Mittels folgenden Befehls könnt ihr Bitwarden bequem beenden:

/opt/containers/bitwarden/./bitwarden.sh stop 

7. Bitwarden Konto erstellen

Geht nun auf eure Webseite zum Beispiel https://bitwarden.euredomain.de

Nun solltet ihr folgendes sehen.

Klickt dann auf „Konto erstellen“.

Hier gebt ihr nun eine E-Mail-Adresse sowie Passwort ein.

Anschließend könnt ihr euch mit eurem neu erstellten Account anmelden.

Nun solltet ihr die Hauptseite von Bitwarden sehen.

8. Administrator Account hinterlegen

Nun wollen wir unseren Account zum Administrator machen. Dazu öffnet ihr folgende Datei

nano /opt/containers/bitwarden/bwdata/env/global.override.env 

Hier ändert ihr die letzte Zeile ab:

vorher:

adminSettings__admins= 

nachher:

adminSettings__admins=admin@testbereich.net 

Gebt hier den Account an, welchen ihr zuvor erstellt habt. Wichtig ist, dass ihr einen korrekten E-Mail-Server hinterlegt haben müsst, da ihr euch nur per E-Mail-Link als Administrator anmelden könnt.

9. Nutzer Registrierung deaktivieren

Nun zeige ich euch, wie ihr die Nutzer Registrierung auf der Startseite deaktivieren könnt. Solltet ihr dies nicht tun kann jeder sich bei euch einen Account erstellen. Öffnet dazu folgende Datei:

nano /opt/containers/bitwarden/bwdata/env/global.override.env 

Hier passt ihr folgende Zeile an:

vorher:

globalSettings__disableUserRegistration=false 

nachher:

globalSettings__disableUserRegistration=true 

Nach diesen Änderungen müsst ihr nun Schritt 4 erneut ausführen!!

10. Als Administrator einloggen

Wenn ihr euren Account als Administrator hinterlegt habt und einen korrekten E-Mail-Server eingetragen habt, so könnt ihr euch als Admin anmelden. Geht dazu auf folgende Webseite: https://bitwarden.euredomain.de/admin

Nun solltet ihr folgendes sehen. Hier gebt ihr nun die E-Mail-Adresse eures Administrator Benutzers an.

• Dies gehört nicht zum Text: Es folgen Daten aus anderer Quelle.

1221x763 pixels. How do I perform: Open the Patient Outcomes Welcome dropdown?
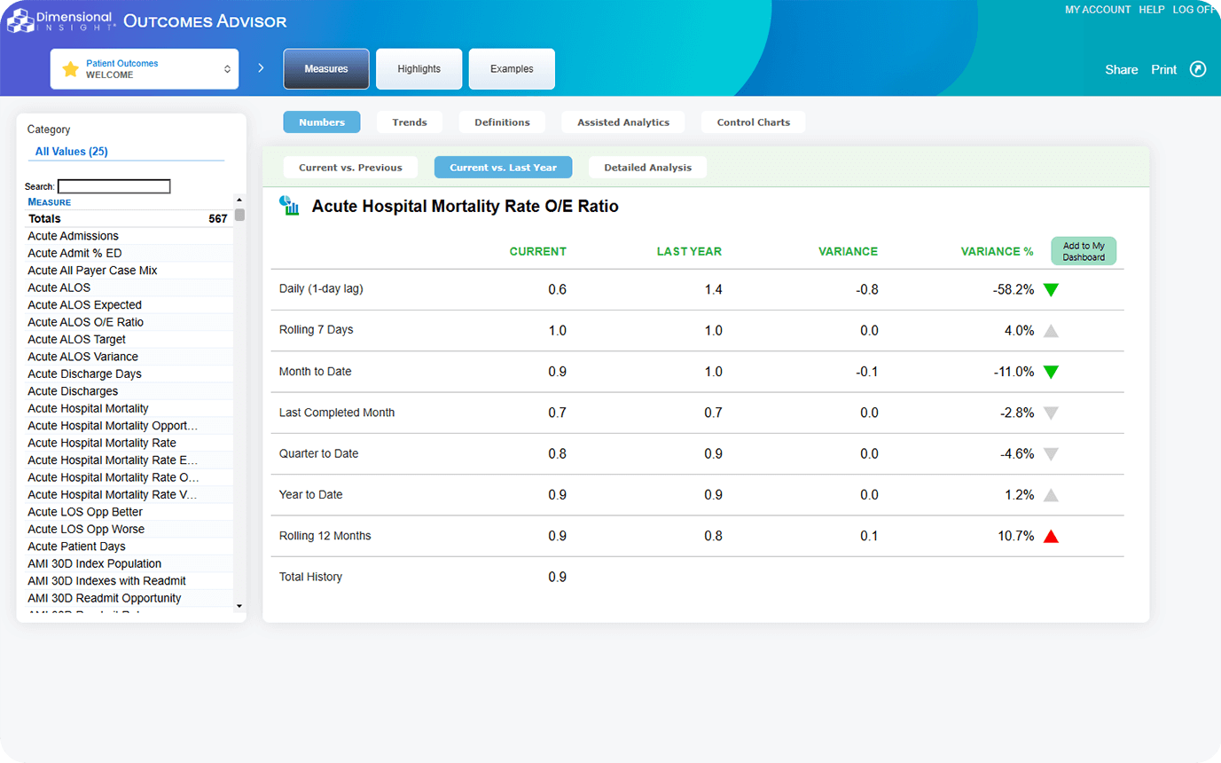tap(145, 69)
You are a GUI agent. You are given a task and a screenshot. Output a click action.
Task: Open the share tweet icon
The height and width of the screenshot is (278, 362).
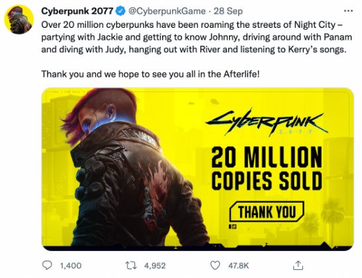(x=298, y=265)
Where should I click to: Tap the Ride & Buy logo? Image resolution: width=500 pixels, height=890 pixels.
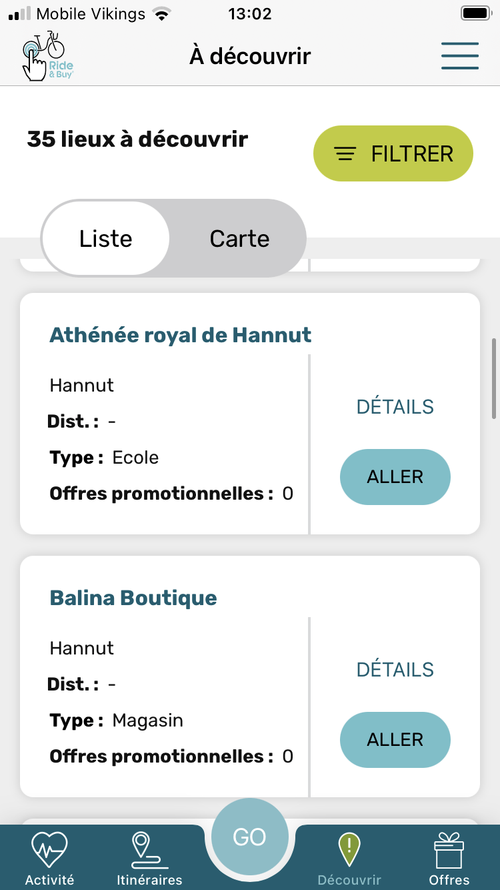[x=44, y=57]
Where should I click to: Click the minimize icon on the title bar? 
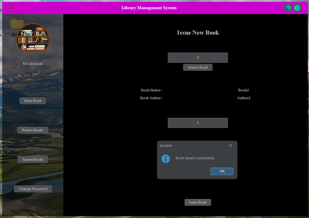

Wenn alles korrekt ist, solltet ihr eine E-Mail erhalten. Diese sieht so aus:

Nun könnt ihr auf den Link klicken und seid im Admin Interface.

Hier könnt ihr euch nun beispielsweise alle Benutzer anschauen und bearbeiten / löschen.

11. Premium Funktionen aktivieren

Wenn ihr noch mehr Funktionen benötigt, so könnt ihr euch eine Premium Mitgliedschaft holen. Diese bietet euch folgende Vorteile:

Die Lizenzdatei könnt ihr unter „Einstellungen à Zu Premium wechseln“ hochladen.

12. Zwei Faktor Authen­ti­fi­zierung aktivieren

Ihr könnt in den Einstellungen euren Account mittels 2 Faktor Authentifizierung absichern. Dazu geht ihr unter „Einstellungen --> Zwei-Faktor-Authentifizierung“.

Nun stehen euch folgende Möglichkeiten zur Verfügung:

Wie ihr seht, sind einige Möglichkeiten nur als Premium Nutzer möglich.